- Country: Nepal
- Location: Dolakha District
- Coordinates: 27°39′13″N 86°00′59″E﻿ / ﻿27.6535°N 86.0164°E
- Purpose: Power
- Status: Operational
- Opening date: 24th Jestha ,2070 BS
- Owner: Nepal Hydro Developer Limited

Dam and spillways
- Type of dam: Gravity
- Impounds: Mati River

Power Station
- Commission date: 2070BS
- Type: Run-of-the-river
- Hydraulic head: 199 m (653 ft) (Gross)
- Turbines: 2 Pelton-type
- Installed capacity: 3.52 MW

= Charnawati Khola Hydroelectric Project =

Hydroelectric power station in Dolakha District, Nepal

Charnawati Khola Hydroelectric Project is a run-of-the-river hydroelectric power station with an installed capacity of 3.52 MW. This power station is located in Dolakha District, Nepal.
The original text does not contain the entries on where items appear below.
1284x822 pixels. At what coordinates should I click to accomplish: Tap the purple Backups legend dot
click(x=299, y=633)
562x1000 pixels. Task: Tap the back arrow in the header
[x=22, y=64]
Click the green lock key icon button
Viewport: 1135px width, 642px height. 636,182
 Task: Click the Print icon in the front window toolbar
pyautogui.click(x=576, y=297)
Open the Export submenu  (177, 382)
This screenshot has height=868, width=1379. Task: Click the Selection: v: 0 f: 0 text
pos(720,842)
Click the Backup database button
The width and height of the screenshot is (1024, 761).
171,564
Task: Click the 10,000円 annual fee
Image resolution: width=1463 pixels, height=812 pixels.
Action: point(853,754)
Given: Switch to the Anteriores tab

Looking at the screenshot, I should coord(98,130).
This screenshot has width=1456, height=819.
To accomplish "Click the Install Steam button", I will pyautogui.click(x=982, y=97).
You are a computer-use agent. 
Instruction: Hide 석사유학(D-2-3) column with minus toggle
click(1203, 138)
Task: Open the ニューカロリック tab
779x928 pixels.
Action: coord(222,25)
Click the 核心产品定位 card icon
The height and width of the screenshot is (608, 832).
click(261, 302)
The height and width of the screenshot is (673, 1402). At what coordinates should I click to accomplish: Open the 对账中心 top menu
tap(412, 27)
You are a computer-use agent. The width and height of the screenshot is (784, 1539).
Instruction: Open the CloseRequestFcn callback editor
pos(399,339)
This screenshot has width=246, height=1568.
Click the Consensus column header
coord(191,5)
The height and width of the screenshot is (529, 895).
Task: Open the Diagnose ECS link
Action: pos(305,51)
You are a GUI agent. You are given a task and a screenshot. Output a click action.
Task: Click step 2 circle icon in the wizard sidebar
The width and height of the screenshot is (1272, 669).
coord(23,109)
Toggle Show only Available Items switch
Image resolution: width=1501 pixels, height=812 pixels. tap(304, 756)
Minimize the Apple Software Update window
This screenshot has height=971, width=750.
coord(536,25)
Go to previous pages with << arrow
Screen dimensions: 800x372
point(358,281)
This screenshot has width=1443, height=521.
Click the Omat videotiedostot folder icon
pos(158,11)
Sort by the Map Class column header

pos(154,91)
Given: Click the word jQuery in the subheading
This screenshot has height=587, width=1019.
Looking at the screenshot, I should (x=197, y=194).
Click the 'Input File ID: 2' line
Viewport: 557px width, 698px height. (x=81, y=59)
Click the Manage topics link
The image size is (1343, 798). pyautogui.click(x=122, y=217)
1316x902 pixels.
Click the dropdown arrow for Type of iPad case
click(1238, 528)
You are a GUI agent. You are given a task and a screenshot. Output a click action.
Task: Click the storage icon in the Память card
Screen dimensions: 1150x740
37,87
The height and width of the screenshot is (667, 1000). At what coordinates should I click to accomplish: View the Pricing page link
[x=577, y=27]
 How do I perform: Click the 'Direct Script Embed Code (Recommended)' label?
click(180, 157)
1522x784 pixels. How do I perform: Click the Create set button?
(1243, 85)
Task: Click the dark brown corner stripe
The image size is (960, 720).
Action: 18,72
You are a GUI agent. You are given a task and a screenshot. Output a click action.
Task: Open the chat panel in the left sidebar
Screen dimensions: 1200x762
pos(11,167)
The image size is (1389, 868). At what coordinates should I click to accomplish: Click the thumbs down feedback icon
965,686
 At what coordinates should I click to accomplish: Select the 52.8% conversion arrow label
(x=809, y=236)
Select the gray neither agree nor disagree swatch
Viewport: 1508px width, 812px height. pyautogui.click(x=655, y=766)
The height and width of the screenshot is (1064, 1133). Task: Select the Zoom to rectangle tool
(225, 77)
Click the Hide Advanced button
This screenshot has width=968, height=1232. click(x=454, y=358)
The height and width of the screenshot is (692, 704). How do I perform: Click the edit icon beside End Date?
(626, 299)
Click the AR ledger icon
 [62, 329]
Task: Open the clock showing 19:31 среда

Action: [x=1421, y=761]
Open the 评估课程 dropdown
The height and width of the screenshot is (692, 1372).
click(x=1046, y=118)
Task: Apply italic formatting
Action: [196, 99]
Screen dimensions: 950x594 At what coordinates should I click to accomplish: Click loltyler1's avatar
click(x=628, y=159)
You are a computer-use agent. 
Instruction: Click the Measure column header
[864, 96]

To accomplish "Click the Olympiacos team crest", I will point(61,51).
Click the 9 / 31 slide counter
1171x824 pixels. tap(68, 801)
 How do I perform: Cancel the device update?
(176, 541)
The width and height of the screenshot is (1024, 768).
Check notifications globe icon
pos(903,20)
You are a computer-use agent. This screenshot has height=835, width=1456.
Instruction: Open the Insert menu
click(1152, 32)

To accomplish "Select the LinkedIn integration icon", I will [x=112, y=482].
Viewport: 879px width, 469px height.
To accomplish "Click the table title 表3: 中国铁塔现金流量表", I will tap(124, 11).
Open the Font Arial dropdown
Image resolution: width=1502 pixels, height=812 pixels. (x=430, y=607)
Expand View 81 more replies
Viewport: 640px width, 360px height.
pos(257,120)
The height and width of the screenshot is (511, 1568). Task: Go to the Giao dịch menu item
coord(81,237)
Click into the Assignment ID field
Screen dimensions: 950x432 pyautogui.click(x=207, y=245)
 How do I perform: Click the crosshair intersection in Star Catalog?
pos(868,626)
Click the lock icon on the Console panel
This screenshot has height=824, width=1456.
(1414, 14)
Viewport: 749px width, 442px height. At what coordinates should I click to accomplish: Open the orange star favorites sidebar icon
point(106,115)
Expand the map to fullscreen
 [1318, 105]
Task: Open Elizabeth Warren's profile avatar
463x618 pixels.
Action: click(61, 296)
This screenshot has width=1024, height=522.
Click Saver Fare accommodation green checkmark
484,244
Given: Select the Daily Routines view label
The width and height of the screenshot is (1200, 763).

The flow is 2.19 m^{3}/s and gross head is 199 m. The annual generation of energy is 20.383 GWh. The electricity is connected to Makaibari (Gaighat) substation of NEA via 11 km long 33kV transmission line.

The plant is operated by Nepal Hydro Developer Limited, a public company developing various hydropower projects in Nepal.